Upper Gastrointestinal (lips to ileocecal valve, including esophagus and stomach)
Sivesh K. Kamarajah, MBChB
Resident Physician
Department of Surgery, University Hospitals Birmingham NHS Trust, Birmingham, UK.
Birmingham, United States
Samer A. naffouje, MD
Assistant Professor of Surgery
Cleveland Clinic Foundation
Tampa, Florida, United States
Fadi S. Dahdaleh, MD, FACS, FSSO
Clinical Assistant Professor surgery
Rush Medical College
Elmhurst, Illinois, United States
Fadi S. Dahdaleh, MD, FACS, FSSO
Clinical Assistant Professor surgery
Rush Medical College
Elmhurst, Illinois, United States
Evidence assessing the additional benefits of adjuvant chemotherapy (AC) following neoadjuvant therapy (NAT; i.e. chemotherapy or chemoradiotherapy) and gastrectomy for pathologically node-negative (pN0) cancers remains limited. This study aimed to determine whether AC improves long-term survival in patients receiving NAT and gastrectomy.
Patients undergoing gastrectomy for gastric adenocarcinoma following NAT from 2004 - 2016 were identified from the National Cancer Data Base (NCDB). To account for immortality bias, patients with survival <3 months were excluded. Propensity score matching (PSM) and Cox regression was performed to account for selection bias and analyze impact of AC on overall survival.
Overall, 4,503 (85%) did not receive AC and 806 (15%) received AC. After PSM there were 785 who did not receive AC and 785 who did. After matching, AC was associated with improved survival (median: 150.0 vs 125.0 months, p< 0.001), which remained after multivariable adjustment (HR: 0.79, CI95%: 0.67 - 0.95). On multivariable interaction analyses, this benefit persisted in subgroup analysis for nodal status: N0 (HR: 0.85, CI95%: 0.69 - 0.96), N1 (HR: 0.66, CI95%: 0.56 - 0.78), N2/3 (HR: 0.80, CI95%: 0.66 - 0.97) and margin status: R0 (HR: 0.77, CI95%: 0.69 - 0.86), R1 (HR: 0.60, CI95%: 0.43 - 0.85). Further, patients with stable disease following NAT (HR: 0.60, CI95%: 0.59 - 0.80) or downstaged (HR: 0.80, CI95%: 0.68 - 0.95) disease had significant survival benefit after AC, but not patients with upstaged disease.

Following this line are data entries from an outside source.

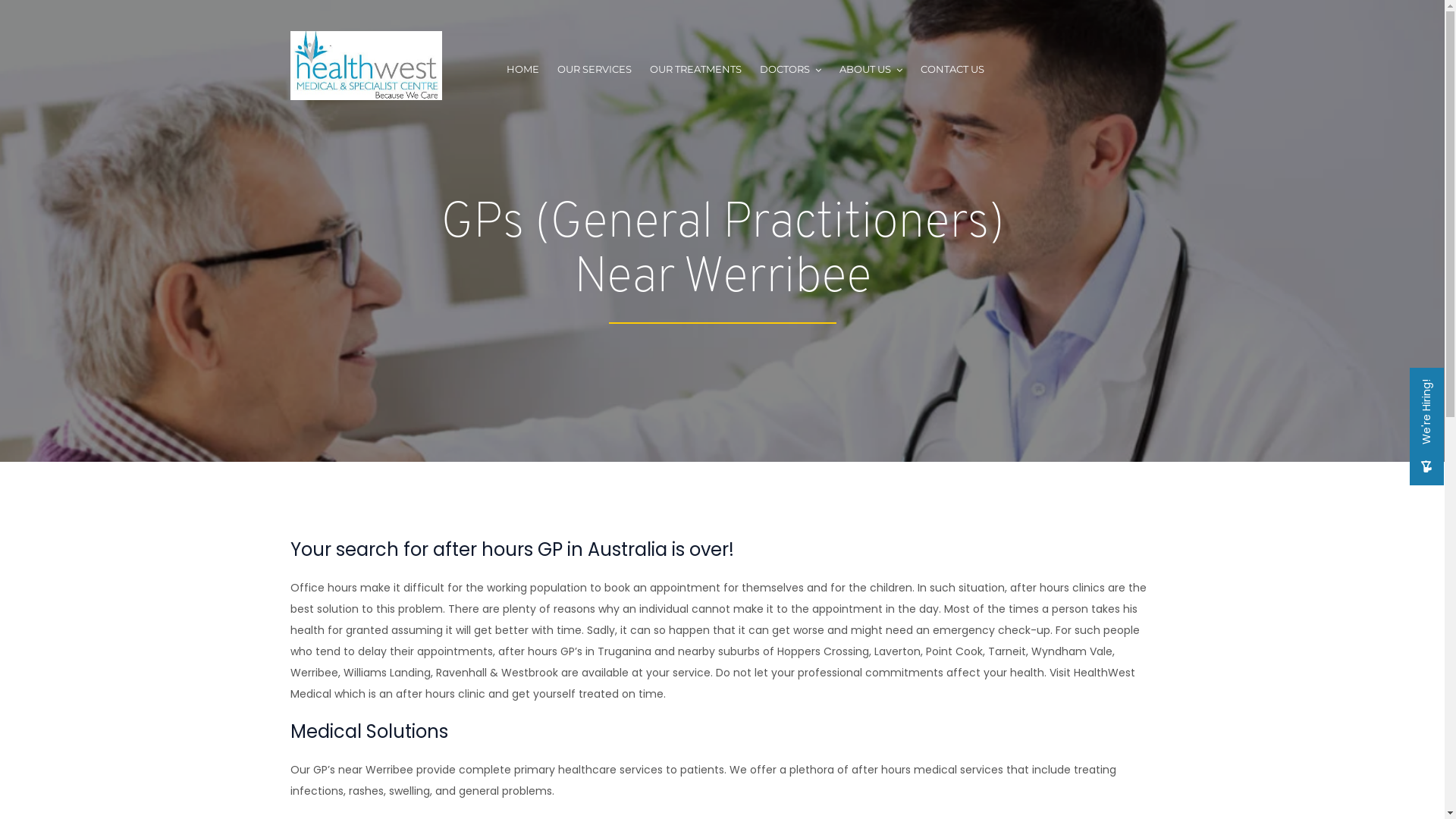
OUR TREATMENTS Element type: text (694, 71)
CONTACT US Element type: text (952, 71)
OUR SERVICES Element type: text (593, 71)
DOCTORS Element type: text (790, 71)
ABOUT US Element type: text (869, 71)
HOME Element type: text (522, 71)
Given the description of an element on the screen output the (x, y) to click on. 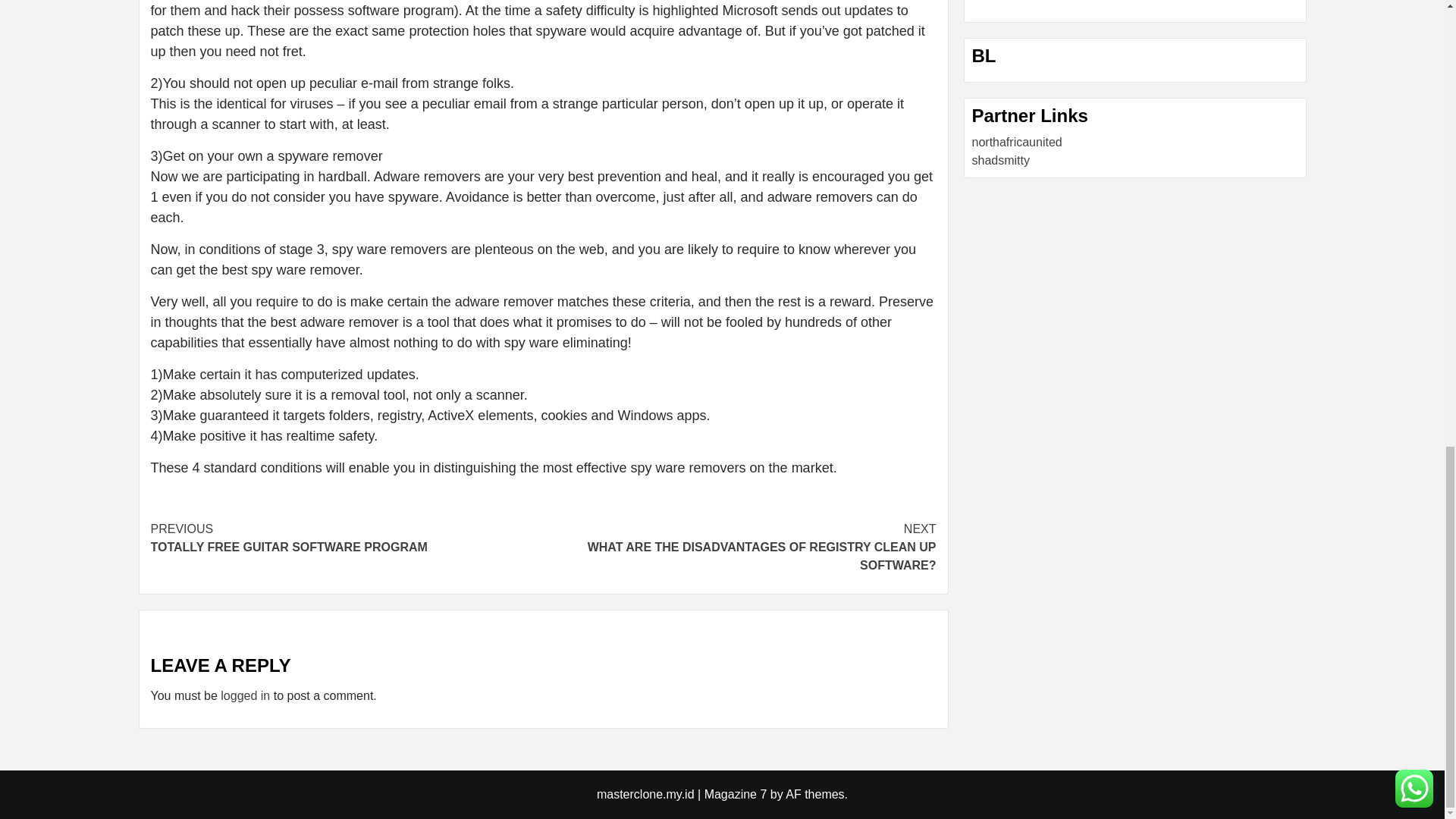
logged in (245, 695)
Given the description of an element on the screen output the (x, y) to click on. 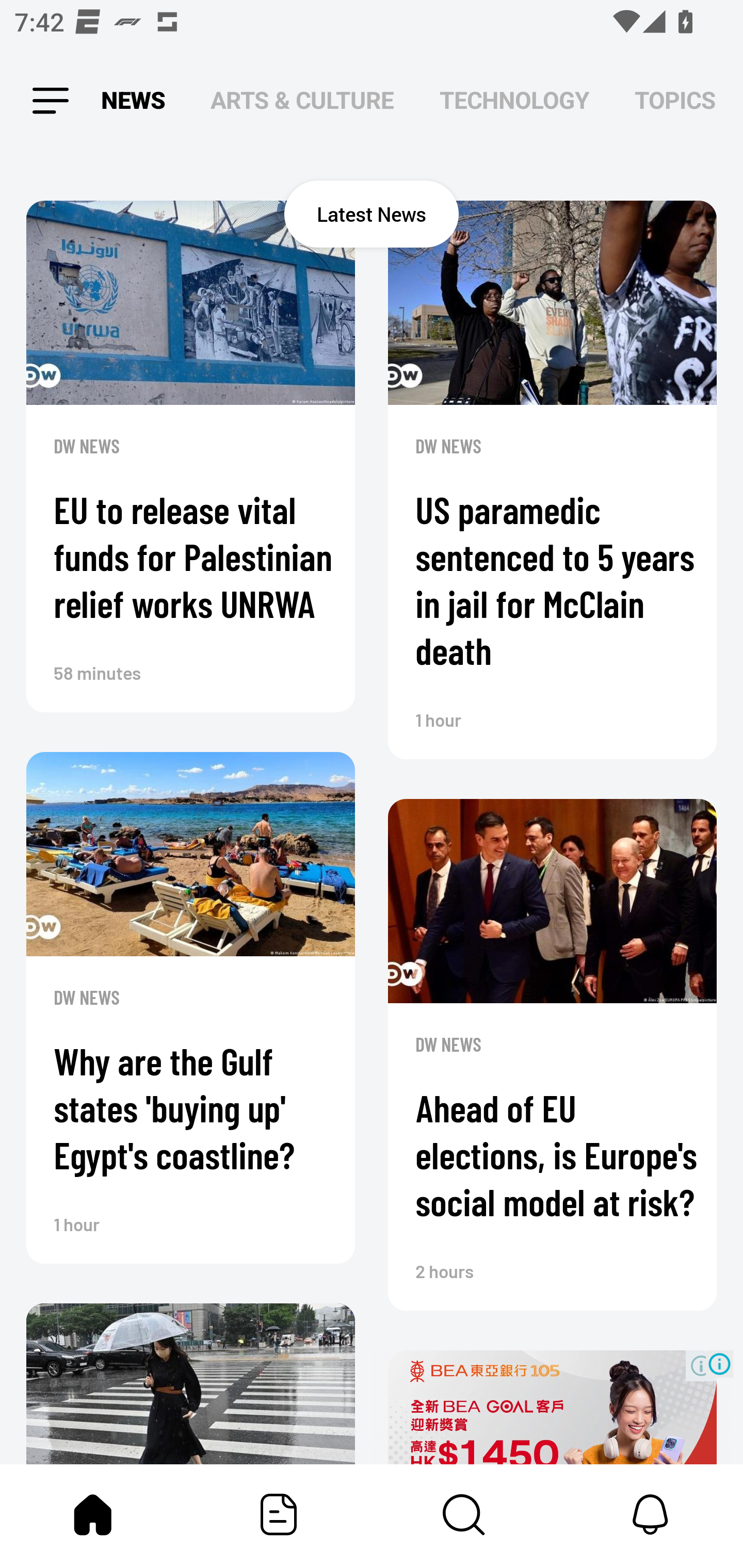
Leading Icon (48, 101)
ARTS & CULTURE (302, 100)
TECHNOLOGY (514, 100)
TOPICS (675, 100)
Latest News (371, 213)
Ad Choices Icon (719, 1364)
Featured (278, 1514)
Content Store (464, 1514)
Notifications (650, 1514)
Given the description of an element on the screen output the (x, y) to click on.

AC following NAT and gastrectomy is associated with improved survival in pN0 disease, even in margin-negative disease. NAT response appears crucial in identifying patients who will benefit maximally from AC, and thus future research must be focused on identifying molecular phenotype of tumours that respond to chemotherapy to maximize this prognostic benefit.